Sars cov 2 envelope antibodies

Human coronaviruses are pathogens that can cause serious respiratory tract infections. SARS-CoV-2 is a new human coronavirus characterized in 2020 and causes “coronavirus disease 2019” or “COVID-19” (Xu et al. 2020). The four major structural proteins of SARS-CoV-2 are peak glycoprotein (S), membrane matrix protein (M), nucleocapsid protein (N), and envelope protein (E) ( Duart et al. 2020).

The envelope protein plays a role in compromising the integrity of host membranes and forming membrane compartments in which the virus replicates (Mukherjee et al. 2020).

It forms a homopentameric cation channel that mediates the budding and release of progeny viruses and activates the host’s inflammasome. Removal of the envelope protein attenuates some coronaviruses, and the envelope protein has been suggested as a potential target for drugs and vaccines (Mandala et al. 2020).

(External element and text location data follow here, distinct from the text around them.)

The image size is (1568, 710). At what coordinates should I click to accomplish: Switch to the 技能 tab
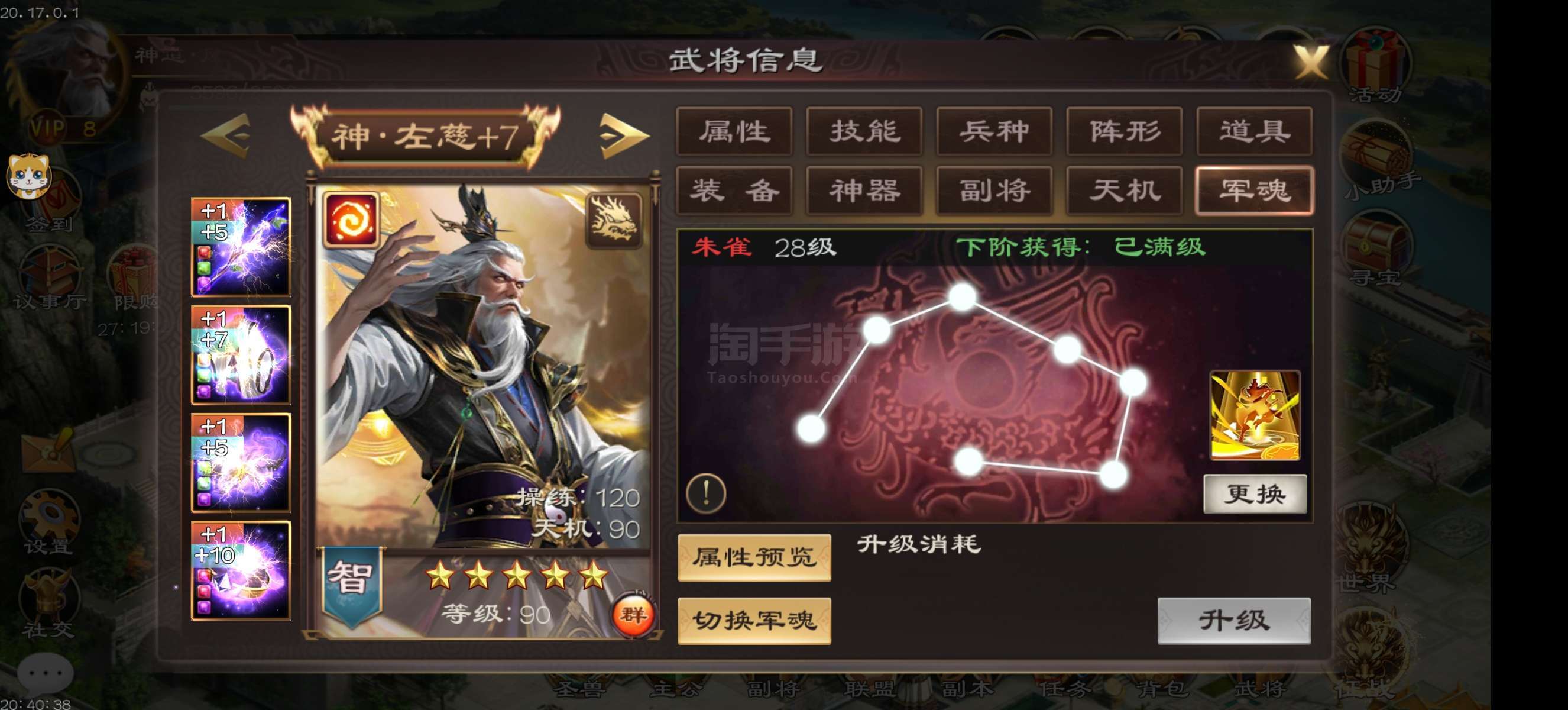(864, 131)
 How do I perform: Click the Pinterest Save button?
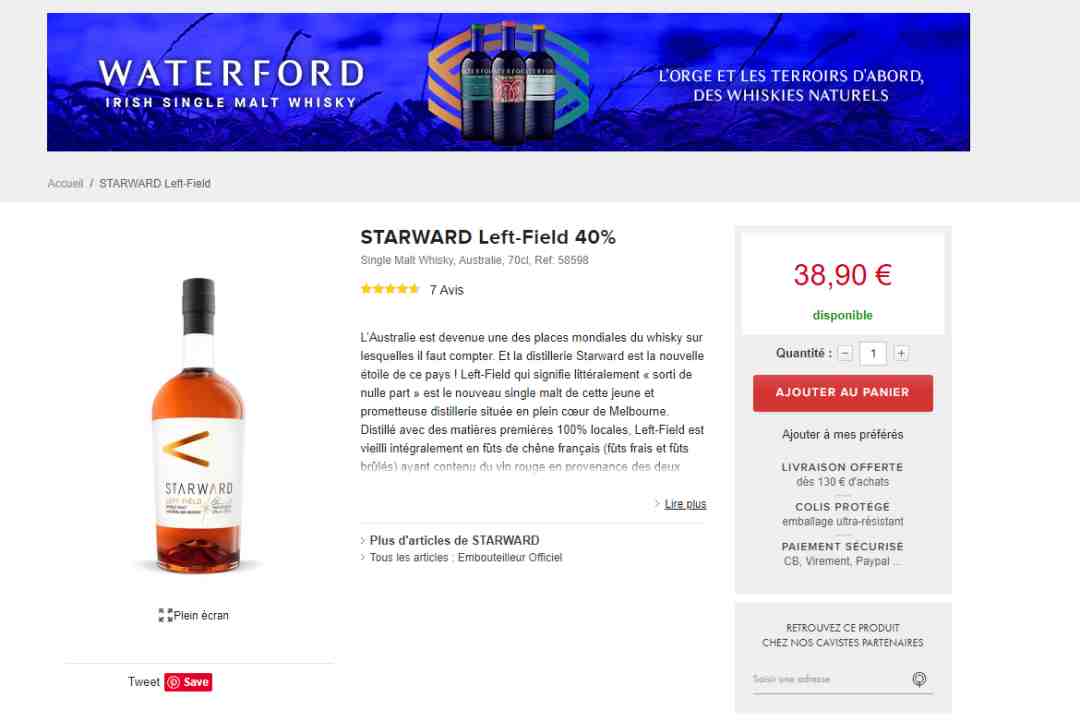tap(188, 682)
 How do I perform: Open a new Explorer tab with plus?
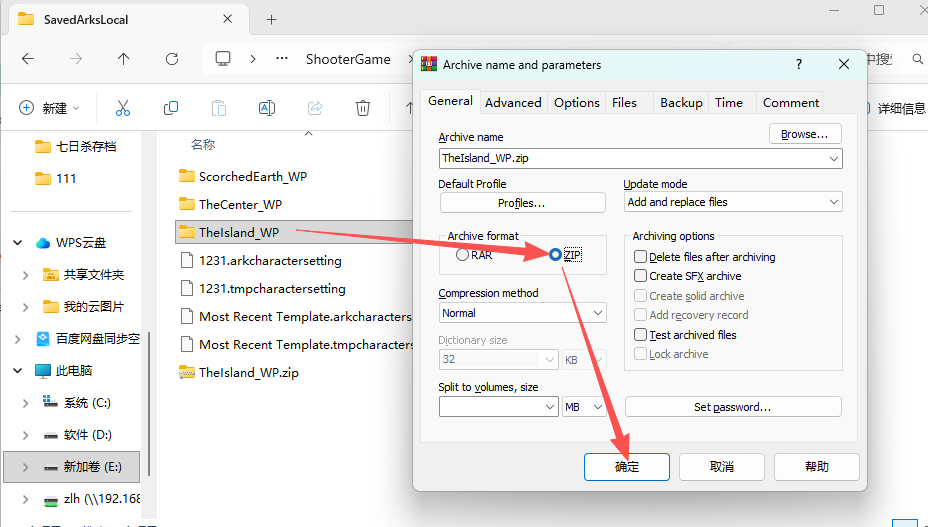tap(271, 19)
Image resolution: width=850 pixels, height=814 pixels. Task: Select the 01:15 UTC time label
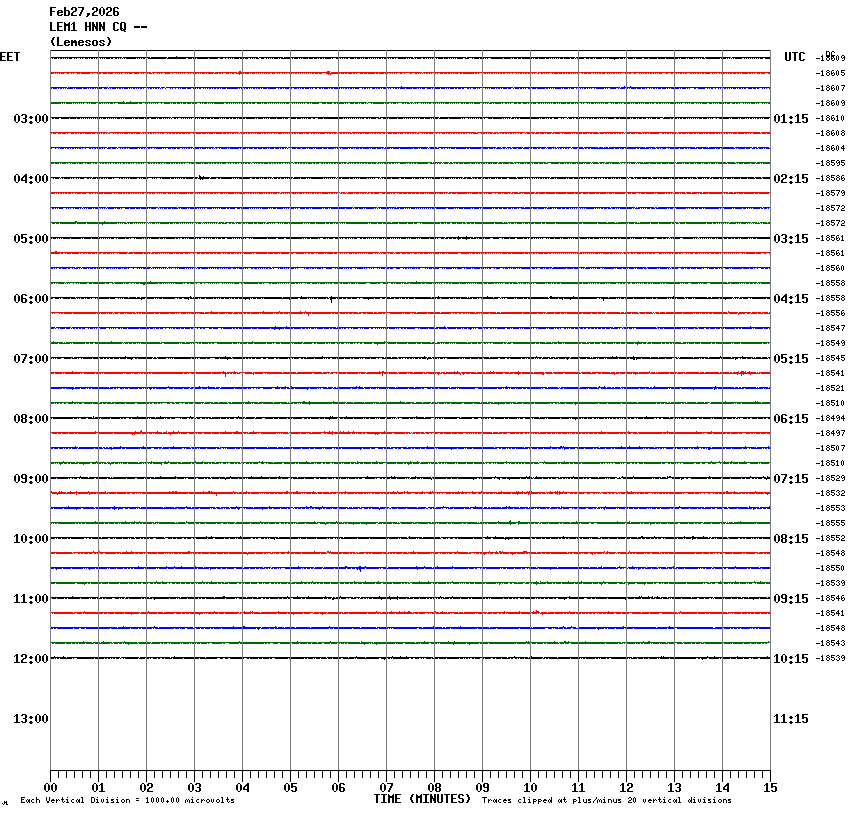point(791,119)
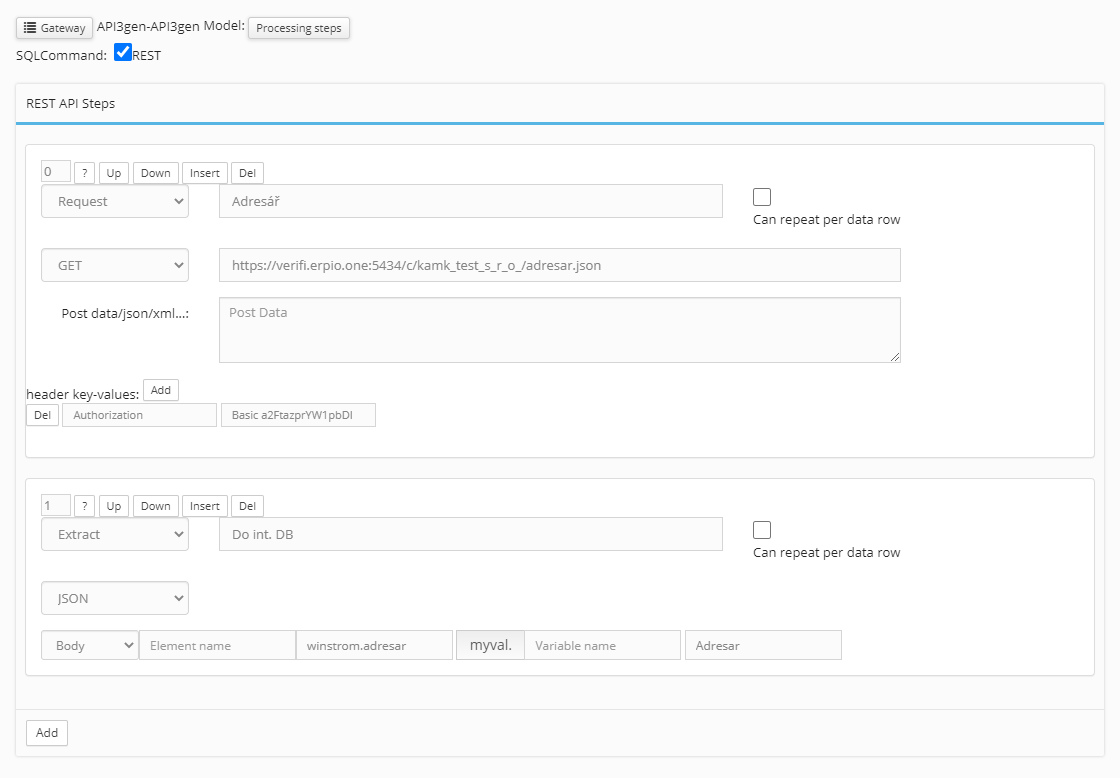Image resolution: width=1120 pixels, height=778 pixels.
Task: Expand the Body source dropdown
Action: click(90, 645)
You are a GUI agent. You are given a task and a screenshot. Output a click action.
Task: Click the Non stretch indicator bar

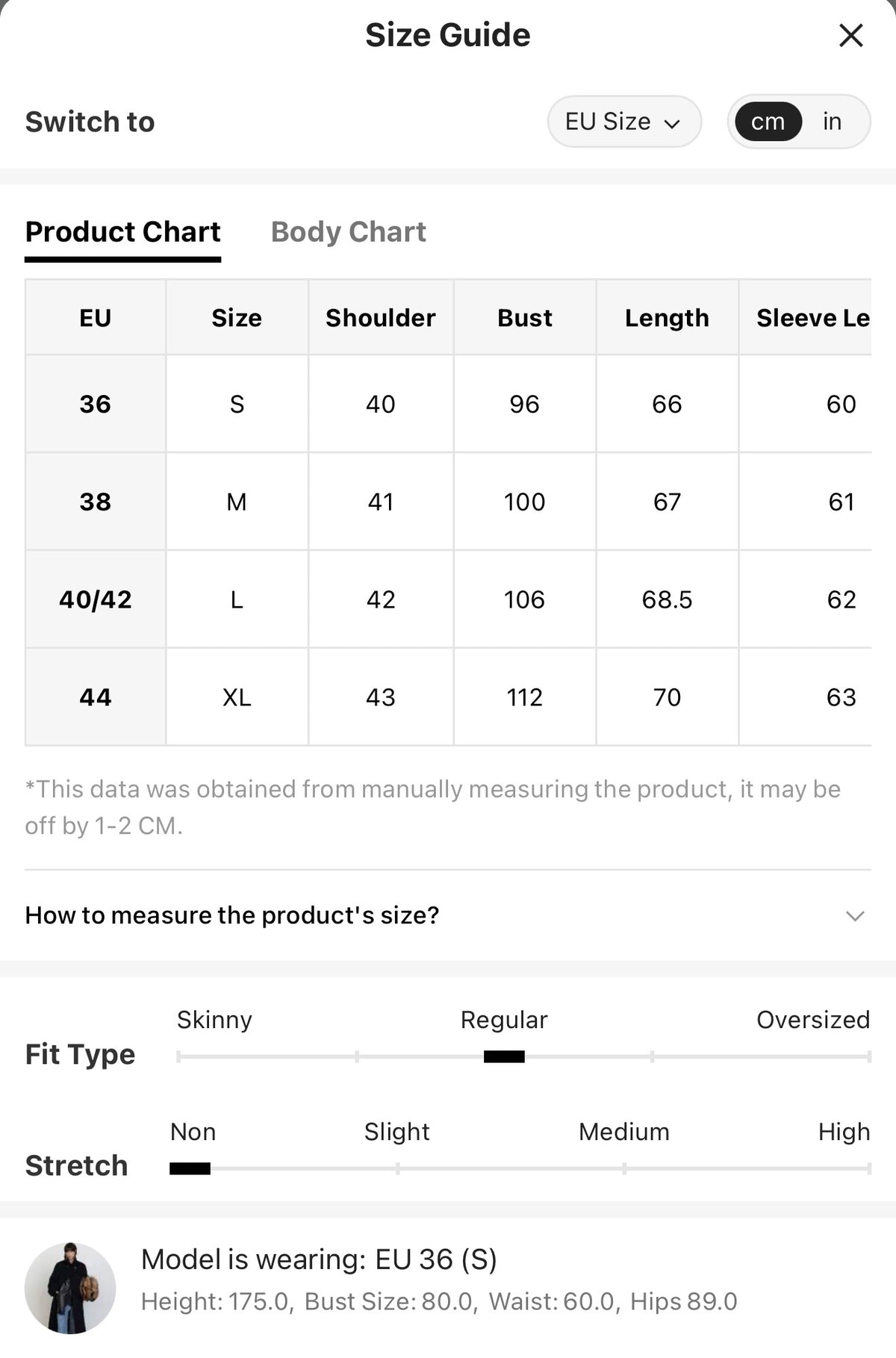pyautogui.click(x=190, y=1168)
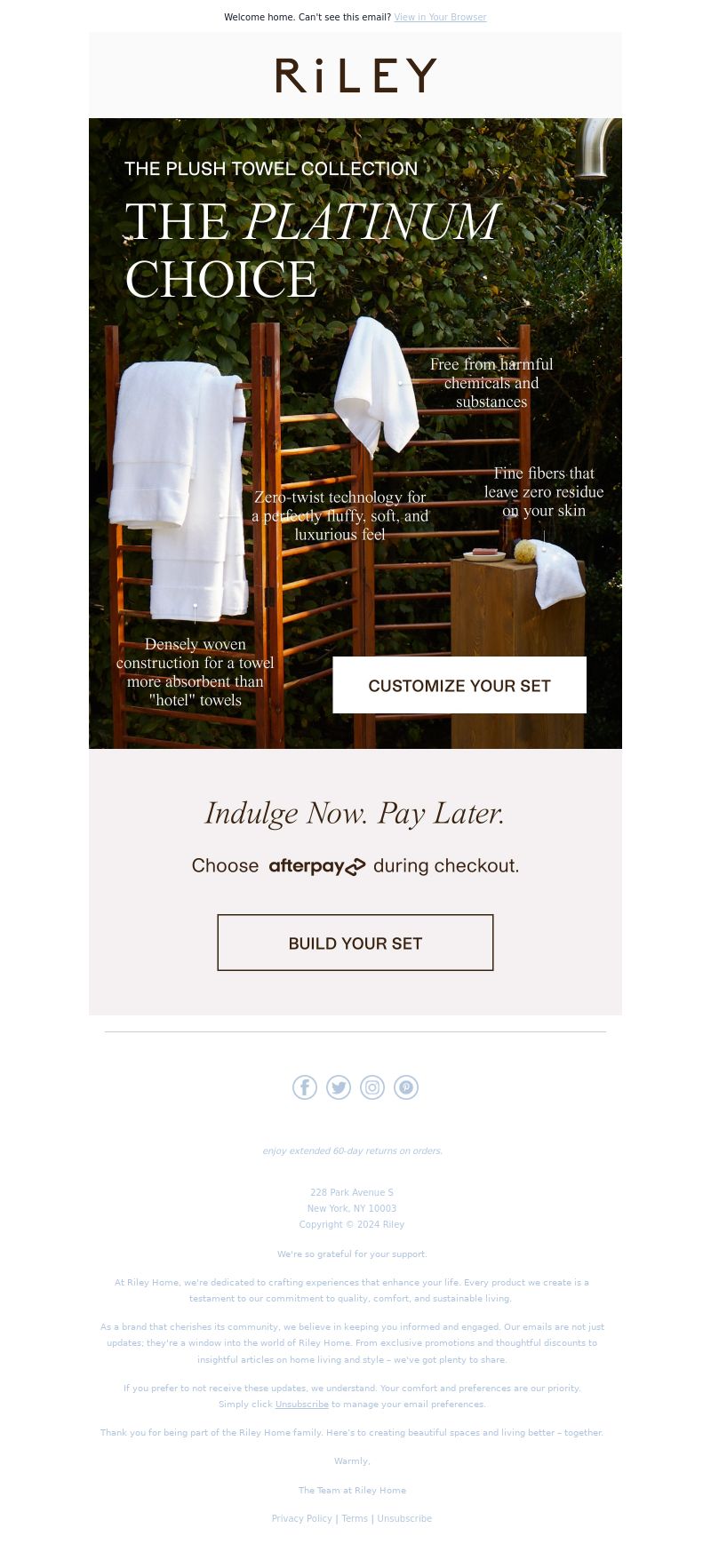This screenshot has width=711, height=1568.
Task: Click the extended 60-day returns text
Action: (x=352, y=1150)
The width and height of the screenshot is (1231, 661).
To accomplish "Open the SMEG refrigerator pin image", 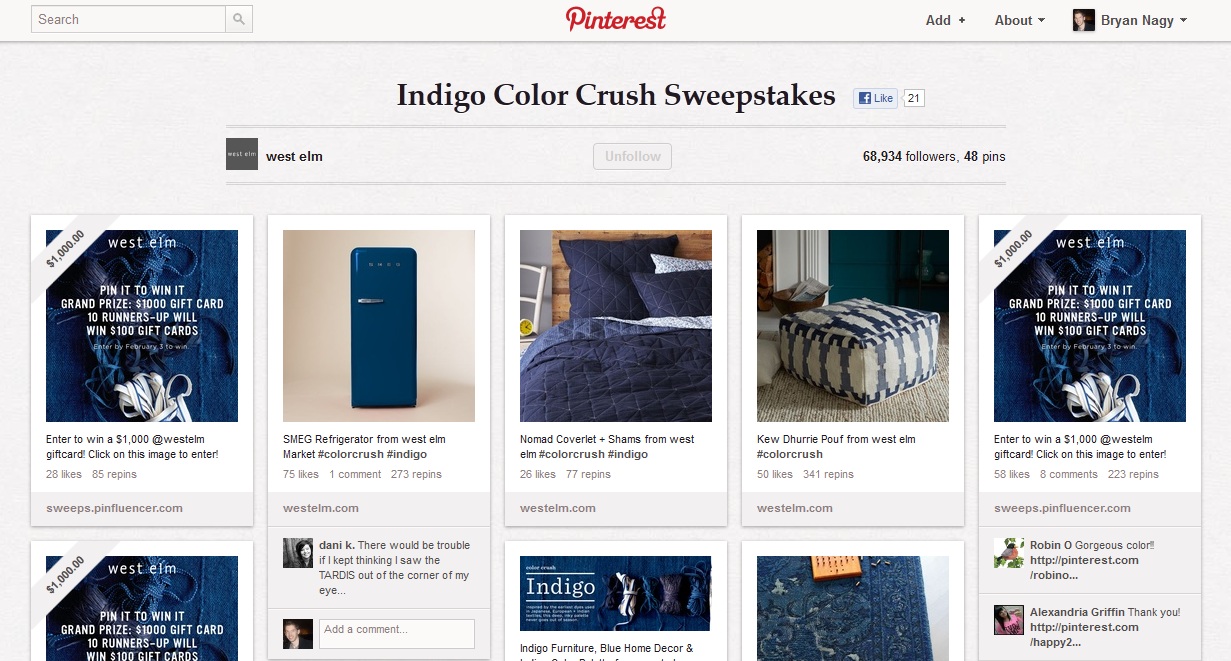I will coord(379,326).
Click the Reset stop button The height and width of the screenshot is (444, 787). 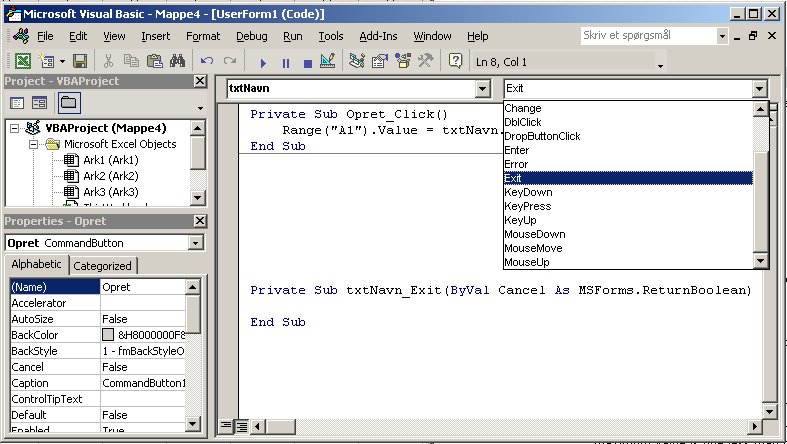[x=307, y=62]
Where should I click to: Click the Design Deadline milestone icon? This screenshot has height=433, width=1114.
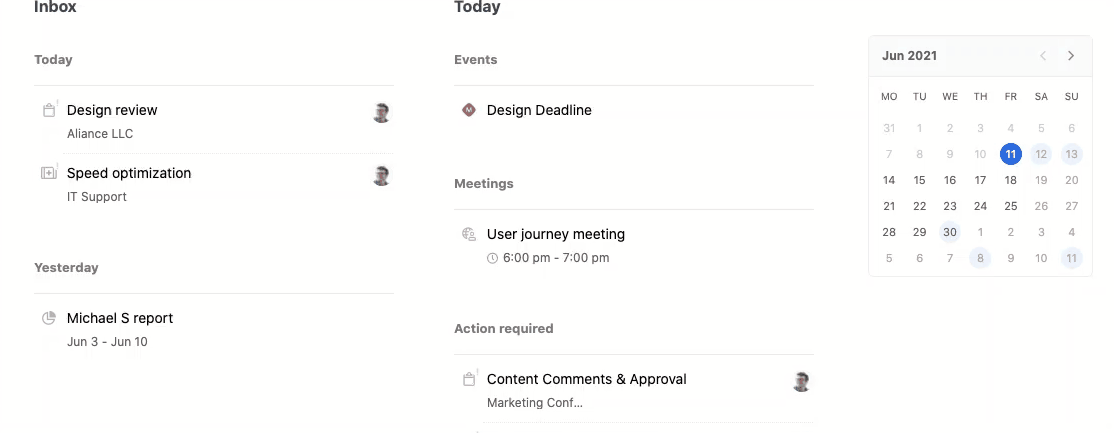468,109
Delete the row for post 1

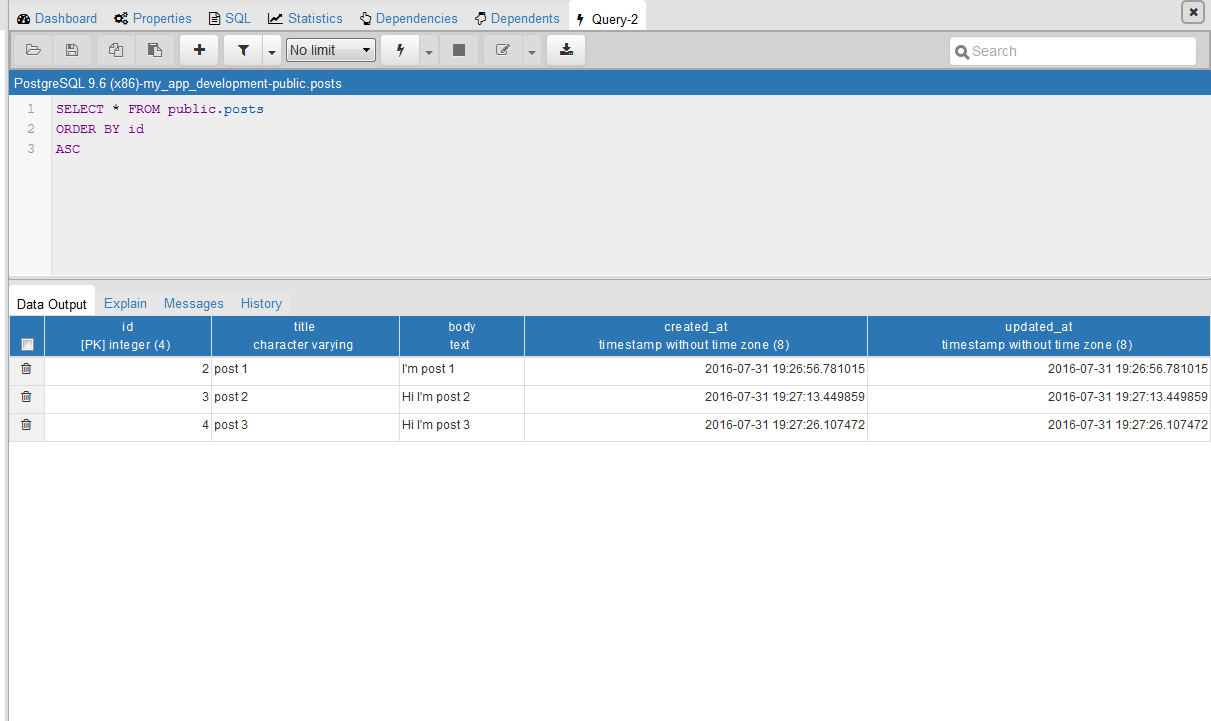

The envelope protein of SARS-CoV-2 is one of the four main structural proteins of severe acute respiratory syndrome coronavirus-2 (SARS-CoV-2), the causative agent of COVID-19 (1). The envelope protein is the smallest of the four structural proteins, which also includes the membrane protein, the spike protein, and the nucleocapsid protein (1,2). The envelope protein is synthesized as a 75 amino acid protein with a theoretical molecular weight of approximately 8.4 kDa (2,3).

Furthermore, the SARS-CoV-2 envelope protein has 94.7% sequence identity and 97.4% sequence similarity to the SARS-CoV envelope protein (2). Structurally, the envelope protein is a membrane protein with an N-terminal domain, an alpha-helix transmembrane domain, and a hydrophilic C-terminal domain.

The envelope protein has multiple roles in viral replication, including viral assembly, release, and pathogenesis (2,4). Furthermore, the envelope protein of SARS-CoV-2 has ion channel activity and functions as a viroporin with a role in virion trafficking (2,4). Coronaviruses lacking the envelope protein have been shown to have low viral titer and slow or defective maturation, indicating a role in virus production and growth.